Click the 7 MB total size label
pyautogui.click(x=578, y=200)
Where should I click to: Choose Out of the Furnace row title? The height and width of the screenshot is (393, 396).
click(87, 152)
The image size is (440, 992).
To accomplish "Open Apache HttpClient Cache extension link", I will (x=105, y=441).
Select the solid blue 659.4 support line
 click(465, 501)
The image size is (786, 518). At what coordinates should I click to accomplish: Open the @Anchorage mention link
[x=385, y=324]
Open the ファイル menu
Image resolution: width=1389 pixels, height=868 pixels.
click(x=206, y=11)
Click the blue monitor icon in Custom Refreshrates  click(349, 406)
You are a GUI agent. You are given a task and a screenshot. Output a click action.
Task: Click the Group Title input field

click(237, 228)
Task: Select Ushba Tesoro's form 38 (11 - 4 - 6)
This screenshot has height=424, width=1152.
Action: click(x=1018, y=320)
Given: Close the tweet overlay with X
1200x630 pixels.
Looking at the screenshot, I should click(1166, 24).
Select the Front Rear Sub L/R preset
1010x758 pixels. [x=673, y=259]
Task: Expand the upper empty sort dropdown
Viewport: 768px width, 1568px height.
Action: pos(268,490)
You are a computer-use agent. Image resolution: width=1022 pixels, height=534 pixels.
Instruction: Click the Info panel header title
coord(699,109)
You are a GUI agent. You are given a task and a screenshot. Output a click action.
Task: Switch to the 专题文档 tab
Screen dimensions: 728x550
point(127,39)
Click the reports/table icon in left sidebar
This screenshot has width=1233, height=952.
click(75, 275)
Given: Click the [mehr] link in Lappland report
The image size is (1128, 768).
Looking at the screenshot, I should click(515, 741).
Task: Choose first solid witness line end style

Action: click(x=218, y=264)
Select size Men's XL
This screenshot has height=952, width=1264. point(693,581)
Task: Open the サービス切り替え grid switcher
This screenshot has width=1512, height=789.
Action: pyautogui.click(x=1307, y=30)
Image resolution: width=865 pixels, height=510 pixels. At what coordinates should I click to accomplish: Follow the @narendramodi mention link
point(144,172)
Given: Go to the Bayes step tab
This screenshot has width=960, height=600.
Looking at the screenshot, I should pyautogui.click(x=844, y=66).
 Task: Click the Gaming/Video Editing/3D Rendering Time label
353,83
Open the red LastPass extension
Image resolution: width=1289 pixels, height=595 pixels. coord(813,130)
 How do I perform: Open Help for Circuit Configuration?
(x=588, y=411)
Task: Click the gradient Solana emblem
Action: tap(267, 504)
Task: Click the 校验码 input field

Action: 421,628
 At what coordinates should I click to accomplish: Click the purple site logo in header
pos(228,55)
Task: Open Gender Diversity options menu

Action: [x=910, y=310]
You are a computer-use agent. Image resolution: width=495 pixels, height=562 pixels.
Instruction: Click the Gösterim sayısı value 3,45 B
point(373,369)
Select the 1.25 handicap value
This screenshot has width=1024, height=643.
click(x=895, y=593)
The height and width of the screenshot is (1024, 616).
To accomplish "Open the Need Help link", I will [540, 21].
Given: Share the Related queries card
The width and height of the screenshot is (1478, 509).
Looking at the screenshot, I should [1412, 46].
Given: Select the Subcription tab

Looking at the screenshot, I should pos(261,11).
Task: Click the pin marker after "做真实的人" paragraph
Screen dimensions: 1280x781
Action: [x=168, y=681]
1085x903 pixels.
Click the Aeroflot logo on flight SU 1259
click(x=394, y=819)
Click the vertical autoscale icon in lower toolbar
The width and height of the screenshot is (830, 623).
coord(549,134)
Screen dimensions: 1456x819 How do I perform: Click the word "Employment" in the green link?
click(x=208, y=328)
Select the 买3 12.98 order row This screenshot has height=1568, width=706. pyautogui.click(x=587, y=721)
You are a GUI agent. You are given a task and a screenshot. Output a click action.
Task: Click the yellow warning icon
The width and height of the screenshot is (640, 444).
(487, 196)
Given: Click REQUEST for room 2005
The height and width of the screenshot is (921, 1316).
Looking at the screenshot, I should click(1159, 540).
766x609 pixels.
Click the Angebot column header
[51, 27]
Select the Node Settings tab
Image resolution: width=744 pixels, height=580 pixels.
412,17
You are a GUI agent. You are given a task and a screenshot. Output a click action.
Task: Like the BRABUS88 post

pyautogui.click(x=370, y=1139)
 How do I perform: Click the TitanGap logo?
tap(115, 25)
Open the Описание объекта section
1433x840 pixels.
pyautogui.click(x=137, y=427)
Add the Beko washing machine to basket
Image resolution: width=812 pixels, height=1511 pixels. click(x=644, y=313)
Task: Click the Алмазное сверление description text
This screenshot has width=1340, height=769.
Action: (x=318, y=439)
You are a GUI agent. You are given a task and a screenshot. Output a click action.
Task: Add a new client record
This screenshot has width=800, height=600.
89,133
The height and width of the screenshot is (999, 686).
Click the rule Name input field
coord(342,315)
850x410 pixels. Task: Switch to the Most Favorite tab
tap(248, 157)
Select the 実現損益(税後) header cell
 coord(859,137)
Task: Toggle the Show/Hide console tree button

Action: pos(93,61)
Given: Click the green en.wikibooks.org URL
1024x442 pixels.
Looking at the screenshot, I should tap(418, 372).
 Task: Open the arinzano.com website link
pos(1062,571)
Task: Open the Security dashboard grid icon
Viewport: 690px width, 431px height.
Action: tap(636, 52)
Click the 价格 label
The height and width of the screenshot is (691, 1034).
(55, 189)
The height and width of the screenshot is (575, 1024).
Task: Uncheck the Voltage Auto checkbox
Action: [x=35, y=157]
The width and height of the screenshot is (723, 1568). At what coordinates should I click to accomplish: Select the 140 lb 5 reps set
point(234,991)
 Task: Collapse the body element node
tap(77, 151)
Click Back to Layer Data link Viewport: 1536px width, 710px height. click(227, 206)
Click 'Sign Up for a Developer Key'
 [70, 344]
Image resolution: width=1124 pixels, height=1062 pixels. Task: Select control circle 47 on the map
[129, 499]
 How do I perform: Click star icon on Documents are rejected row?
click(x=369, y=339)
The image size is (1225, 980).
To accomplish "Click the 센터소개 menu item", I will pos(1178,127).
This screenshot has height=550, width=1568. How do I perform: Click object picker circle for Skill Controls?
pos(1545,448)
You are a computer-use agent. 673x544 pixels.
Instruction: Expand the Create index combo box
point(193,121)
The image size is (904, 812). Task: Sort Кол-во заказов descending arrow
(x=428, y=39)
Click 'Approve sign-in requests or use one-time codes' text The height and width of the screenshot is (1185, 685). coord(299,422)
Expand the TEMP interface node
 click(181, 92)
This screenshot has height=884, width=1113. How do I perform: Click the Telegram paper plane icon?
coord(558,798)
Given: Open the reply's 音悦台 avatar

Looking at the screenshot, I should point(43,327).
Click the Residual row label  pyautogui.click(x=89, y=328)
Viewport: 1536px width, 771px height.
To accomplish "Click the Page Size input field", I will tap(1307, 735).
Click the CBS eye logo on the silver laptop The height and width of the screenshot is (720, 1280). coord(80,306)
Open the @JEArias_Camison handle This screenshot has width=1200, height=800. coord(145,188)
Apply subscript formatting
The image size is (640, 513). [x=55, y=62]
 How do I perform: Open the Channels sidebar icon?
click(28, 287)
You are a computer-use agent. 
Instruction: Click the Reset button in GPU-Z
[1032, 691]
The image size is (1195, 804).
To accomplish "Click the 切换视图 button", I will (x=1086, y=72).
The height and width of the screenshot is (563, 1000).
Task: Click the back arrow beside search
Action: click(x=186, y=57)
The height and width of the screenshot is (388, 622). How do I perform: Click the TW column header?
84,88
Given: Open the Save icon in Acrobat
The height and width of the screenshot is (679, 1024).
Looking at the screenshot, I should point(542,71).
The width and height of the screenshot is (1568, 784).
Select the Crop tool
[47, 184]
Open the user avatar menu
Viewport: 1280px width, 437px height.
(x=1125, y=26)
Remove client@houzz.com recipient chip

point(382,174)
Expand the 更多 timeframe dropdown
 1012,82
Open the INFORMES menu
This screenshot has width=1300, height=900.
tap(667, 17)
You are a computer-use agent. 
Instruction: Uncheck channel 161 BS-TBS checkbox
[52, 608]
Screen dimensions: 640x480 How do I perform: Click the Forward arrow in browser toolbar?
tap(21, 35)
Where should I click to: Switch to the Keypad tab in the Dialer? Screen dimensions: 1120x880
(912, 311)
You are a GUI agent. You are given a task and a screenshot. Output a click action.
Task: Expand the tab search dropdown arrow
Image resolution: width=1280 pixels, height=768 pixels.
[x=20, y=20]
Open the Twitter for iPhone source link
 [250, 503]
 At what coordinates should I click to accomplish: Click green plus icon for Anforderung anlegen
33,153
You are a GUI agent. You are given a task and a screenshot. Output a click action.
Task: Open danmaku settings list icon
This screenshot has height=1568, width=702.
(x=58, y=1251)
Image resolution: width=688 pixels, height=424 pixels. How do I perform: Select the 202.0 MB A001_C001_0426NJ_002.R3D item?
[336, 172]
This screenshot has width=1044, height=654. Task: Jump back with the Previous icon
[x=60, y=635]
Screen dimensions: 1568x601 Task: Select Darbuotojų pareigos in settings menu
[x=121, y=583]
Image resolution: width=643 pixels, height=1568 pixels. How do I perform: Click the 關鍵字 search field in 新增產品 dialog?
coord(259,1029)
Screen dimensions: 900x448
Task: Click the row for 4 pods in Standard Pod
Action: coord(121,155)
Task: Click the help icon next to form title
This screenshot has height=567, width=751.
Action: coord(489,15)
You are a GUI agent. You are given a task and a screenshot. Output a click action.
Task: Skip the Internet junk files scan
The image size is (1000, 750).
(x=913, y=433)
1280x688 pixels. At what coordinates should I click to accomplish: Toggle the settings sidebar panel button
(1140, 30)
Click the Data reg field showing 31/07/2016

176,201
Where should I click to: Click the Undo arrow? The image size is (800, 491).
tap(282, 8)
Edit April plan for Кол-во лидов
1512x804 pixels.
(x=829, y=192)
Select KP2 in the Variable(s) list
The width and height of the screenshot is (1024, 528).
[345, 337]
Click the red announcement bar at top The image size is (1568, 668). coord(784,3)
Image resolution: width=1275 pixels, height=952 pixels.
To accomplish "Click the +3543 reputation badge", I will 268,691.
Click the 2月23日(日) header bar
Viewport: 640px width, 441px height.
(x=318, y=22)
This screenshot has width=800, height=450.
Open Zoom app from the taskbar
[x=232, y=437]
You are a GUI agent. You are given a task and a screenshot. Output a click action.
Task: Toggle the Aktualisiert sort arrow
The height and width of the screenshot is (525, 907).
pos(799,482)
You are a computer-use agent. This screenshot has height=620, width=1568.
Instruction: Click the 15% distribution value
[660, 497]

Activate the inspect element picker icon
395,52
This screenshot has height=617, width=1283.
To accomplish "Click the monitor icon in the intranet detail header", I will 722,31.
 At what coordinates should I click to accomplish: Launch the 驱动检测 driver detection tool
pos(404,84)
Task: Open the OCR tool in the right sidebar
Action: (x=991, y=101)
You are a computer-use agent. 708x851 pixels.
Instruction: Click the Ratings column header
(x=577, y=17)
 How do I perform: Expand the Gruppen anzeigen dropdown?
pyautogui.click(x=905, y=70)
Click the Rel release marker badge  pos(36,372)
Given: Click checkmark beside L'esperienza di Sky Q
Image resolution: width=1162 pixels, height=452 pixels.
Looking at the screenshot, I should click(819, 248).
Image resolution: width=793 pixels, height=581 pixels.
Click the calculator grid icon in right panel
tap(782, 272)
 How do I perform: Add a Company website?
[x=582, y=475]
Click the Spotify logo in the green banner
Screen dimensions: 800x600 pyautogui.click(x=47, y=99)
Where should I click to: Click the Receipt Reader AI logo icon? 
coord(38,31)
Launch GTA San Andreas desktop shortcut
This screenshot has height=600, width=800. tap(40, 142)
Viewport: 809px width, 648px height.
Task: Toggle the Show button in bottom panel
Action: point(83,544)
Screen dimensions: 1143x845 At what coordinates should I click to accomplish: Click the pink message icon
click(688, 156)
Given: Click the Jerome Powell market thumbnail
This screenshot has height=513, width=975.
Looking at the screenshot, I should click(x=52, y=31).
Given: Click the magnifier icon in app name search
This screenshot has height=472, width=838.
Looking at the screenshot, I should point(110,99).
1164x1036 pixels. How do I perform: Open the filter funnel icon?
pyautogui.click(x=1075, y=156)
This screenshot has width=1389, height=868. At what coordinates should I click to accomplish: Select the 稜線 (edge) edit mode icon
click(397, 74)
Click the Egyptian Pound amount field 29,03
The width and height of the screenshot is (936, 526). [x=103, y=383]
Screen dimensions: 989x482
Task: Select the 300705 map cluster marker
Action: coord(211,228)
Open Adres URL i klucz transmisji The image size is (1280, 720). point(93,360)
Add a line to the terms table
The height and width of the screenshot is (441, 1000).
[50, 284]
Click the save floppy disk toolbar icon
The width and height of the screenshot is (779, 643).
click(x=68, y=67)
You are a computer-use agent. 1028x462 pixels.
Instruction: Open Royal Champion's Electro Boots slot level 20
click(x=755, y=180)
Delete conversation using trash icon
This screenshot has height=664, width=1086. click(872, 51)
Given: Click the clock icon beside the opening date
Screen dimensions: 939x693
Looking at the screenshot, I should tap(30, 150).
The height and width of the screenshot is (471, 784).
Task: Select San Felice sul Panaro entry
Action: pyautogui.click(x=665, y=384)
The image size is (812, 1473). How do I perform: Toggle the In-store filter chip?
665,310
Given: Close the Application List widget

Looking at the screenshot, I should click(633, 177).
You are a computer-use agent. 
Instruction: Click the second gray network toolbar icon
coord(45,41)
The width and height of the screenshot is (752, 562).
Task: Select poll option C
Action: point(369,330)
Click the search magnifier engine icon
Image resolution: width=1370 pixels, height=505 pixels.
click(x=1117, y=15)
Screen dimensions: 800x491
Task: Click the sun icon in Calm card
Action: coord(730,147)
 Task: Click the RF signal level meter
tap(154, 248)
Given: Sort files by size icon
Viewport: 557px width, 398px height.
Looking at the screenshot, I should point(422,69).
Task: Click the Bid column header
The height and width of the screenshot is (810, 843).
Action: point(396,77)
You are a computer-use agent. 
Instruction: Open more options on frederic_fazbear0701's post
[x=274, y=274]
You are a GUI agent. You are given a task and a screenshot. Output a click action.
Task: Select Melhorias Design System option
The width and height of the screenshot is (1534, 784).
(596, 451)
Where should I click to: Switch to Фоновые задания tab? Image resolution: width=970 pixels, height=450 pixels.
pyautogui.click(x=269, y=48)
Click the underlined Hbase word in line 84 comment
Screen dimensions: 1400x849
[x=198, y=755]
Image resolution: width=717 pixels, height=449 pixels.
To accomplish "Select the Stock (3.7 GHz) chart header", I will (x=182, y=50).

=======

◆ **Task prompt**
Could you return exactly the lines above from the line with "How do I perform: Expand" to the line with "Image resolution: width=793", both included, and nothing else?

◆ **Answer to the problem**
 How do I perform: Expand the Gruppen anzeigen dropdown?
pyautogui.click(x=905, y=70)
Click the Rel release marker badge  pos(36,372)
Given: Click checkmark beside L'esperienza di Sky Q
Image resolution: width=1162 pixels, height=452 pixels.
Looking at the screenshot, I should click(819, 248).
Image resolution: width=793 pixels, height=581 pixels.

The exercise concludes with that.